This is the obvious reason that so many companies look to deduplication. The Virtual Tape Library (VTL) has been extremely effective at improving backup performance over straight disk. But, even with the benefit of compression, the storage costs add up when trying to retain weeks of backup data on disk for quicker recovery. Deduplication lets you keep much more data on hand while significantly reducing disk consumption.

Note: Don’t let the marketing spin of 50:1 or 30:1 deduplication ratios mislead you. Common storage savings ratios are between 8:1 and 10:1, or 87.5% and 90%. A 20:1 ratio is 95%. You still have to store every unique block once, so size your solution accordingly.

2. Replication bandwidth savings

Replicating backup data on virtual tape has been available for many years; however the bandwidth requirements can be cost prohibitive. Deduplication reduces the bandwidth requirements by 90% or more. The ability to move the data over IP instead of by truck results in many additional benefits:

  • No physical tape or tape handling
  • No need for tape encryption (no risk of lost tapes)
  • Centralized physical tape operations, when necessary
  • Tier 2 and Tier 3 systems have cost effective DR solutions

Note: Once the deduplication repository of unique blocks is seeded with a couple of full backups, you will see the average deduplication ratio for each tape begin to rise to 20:1 or more. Don’t confuse this with your overall repository ratio. However, the actual deduplication ratio on the tape directly impacts the replication bandwidth required. At a 20:1 ratio, you are talking about utilizing only five percent of the original bandwidth.
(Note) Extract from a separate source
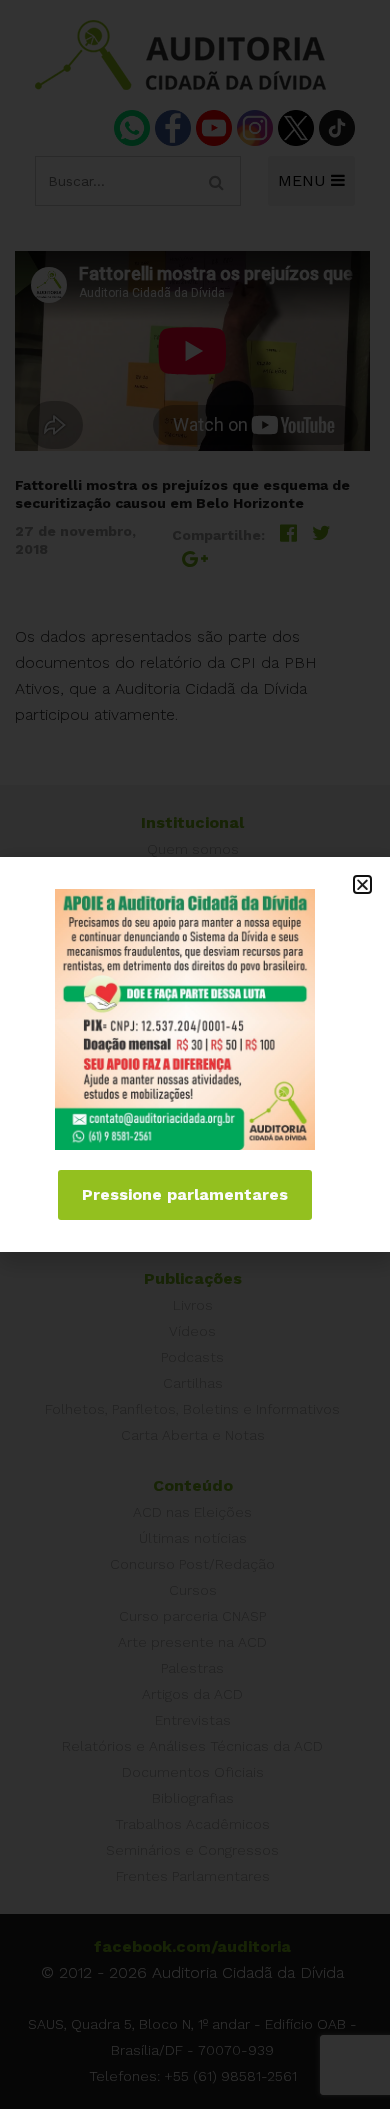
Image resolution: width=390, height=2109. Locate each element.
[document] (195, 1054)
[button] (362, 884)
3. Improved IT productivity

The fact is that it takes people to manage the making of tape copies, ejecting them and shipping the physical tapes for offsite storage. But while these actions are necessary, they are not adding much value to your business. By using remote data replication instead of physical tape shipping, valuable IT staff time is freed up for more productive work.

4. Reduction of facility requirements

Replacing physical tape libraries with a large amount of disk arrays and servers helps solve some problems, but it continues to put a load on the power and cooling requirements of your facility. Deduplication reduces this footprint greatly, and some solutions can utilize more energy efficient technologies like MAID storage to reduce it even further.

5. Improved recovery times

Having the backup data online for recovery saves the time required to locate and mount the necessary physical tape. Backup data is accessed directly from disk resources without having to search sequentially through a tape. This is especially valuable when using techniques such as synthetic backups that disperse backup data across many tapes. For customers with TSM, the recovery time from a non-collocated Copy Pool at a DR site can be slow. If the Primary Pool is replicated completely using deduplication and replication, your recovery times improve.

Note: Make sure you test recovery when evaluating deduplication products. The ability to stream the data out of the deduplicated repository is rarely discussed by vendors, because few solutions scale well as needs grow. Restore time may be far slower than backup time.

Conclusion

The primary ROI factors for deduplication are reducing disk storage and replication bandwidth. These are the enabling factors for many of the other reasons enterprises look to deduplication. If you keep this in mind, you should be able to come up with some additional benefits within your environment.